The first major season of school projects is upon us in the toy store. During the year there are three or four waves of parents, sometimes accompanied by their children, looking intensely for materials to make posters, dioramas, models of cell structure, maps of their neighborhood, mini-sarcophagi -- the list goes on and on. A few days ago a mother was looking for material for a shoebox diorama of a scene from
Ozma of Oz, her son's current favorite book.
There was a time in our household when Ozma got almost as much play as The Wizard of Oz. It's the third book in the voluminous Oz series and still sparkles with the originality of the first. Dorothy is not in the second book, The Marvelous Land of Oz, which tells the origins of Ozma, and her ascent to the throne of Oz. For most of book two, Ozma is under a spell which has turned her into a boy. (So interesting - Baum's imagination! And I'm not even going to get into the revolution of women armed with knitting needles.).
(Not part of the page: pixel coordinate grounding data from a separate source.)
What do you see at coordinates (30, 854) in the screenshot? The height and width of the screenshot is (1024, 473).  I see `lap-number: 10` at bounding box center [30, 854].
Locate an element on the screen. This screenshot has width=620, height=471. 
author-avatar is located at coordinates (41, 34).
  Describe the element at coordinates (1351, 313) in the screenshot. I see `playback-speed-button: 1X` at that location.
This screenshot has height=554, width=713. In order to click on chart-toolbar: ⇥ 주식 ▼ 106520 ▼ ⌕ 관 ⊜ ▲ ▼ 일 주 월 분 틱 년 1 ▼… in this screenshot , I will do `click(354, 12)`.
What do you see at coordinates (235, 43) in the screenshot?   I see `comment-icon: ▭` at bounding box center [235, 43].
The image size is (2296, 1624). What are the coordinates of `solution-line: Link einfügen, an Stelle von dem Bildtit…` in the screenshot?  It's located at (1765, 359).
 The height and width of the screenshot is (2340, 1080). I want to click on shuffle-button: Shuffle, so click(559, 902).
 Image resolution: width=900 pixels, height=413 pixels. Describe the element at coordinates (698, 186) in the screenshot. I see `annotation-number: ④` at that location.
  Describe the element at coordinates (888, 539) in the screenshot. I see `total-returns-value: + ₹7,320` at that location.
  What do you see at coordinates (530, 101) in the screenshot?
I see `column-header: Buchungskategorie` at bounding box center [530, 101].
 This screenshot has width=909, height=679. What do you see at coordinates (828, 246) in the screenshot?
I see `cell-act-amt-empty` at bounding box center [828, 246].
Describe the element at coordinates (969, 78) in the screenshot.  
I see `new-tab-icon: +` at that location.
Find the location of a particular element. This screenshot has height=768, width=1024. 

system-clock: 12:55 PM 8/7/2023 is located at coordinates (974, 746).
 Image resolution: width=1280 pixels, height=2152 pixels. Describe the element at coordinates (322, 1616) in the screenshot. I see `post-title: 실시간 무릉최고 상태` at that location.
Book three starts with Dorothy adrift at sea in a chicken coop with a chicken who can suddenly speak -- showing that she's crossed over into the lands of magic. "'How is my grammar?' asked the yellow hen, anxiously. 'Do I speak quite properly, in your judgment?' 'Yes,' said Dorothy, 'you do very well, for a beginner.'" The chicken, named Billina, is a wonderful character, and Dorothy soon connects with Tiktok, a spherical wind-up robot. They are in the Land of Ev, which borders Oz. The royal family is being held captive by the evil Nome King, so Dorothy and friends call on the regent of Ev, Princess Langwidere (languid air - get it?).
When that mom said her son was doing a diorama in a shoebox, I suggested building the Nome King's underground caverns. But he had already decided on doing Princess Langwidere's chamber. Because the amazing thing about this ditzy princess is that she has 30 heads, all sitting in cupboards like hats, waiting to be put on. Before meeting Dorothy, Languidere decides to change her look:
...after handing head No. 9, which she had been wearing, to the maid, she took No. 17 from its shelf and fitted it to her neck. It had black hair and dark eyes and a lovely pearl-and-white complexion, and when Langwidere wore it she knew she was remarkably beautiful in appearance.
There was only one trouble with No. 17; the temper that went with it (and which was hidden somewhere under the glossy black hair) was fiery, harsh and haughtly in the extreme, and it often led the Princess to do unpleasant things which she regretted when she came to wear her other heads.
But she did not remember this today, and went to meet her guests in the drawing-room with a feeling of certainty that she would surprise them with her beauty.She of course ends up grouchy and imprisons Dorothy, who is rescued in the next chapter by Ozma, with whom she becomes fast friends and they go on to do what needs to be done for the royal family of Ev, with help from Billina the egg-laying chicken on the way.
It's just an entertaining book. It's funny while its characters are taking themselves seriously. But the ones we're meant to like are all so likable. It cheered me up to know that Princess Languidere is going to be gracing a display table in an elementary school nearby -- and that a boy I don't know has had as good a time with Ozma as we did.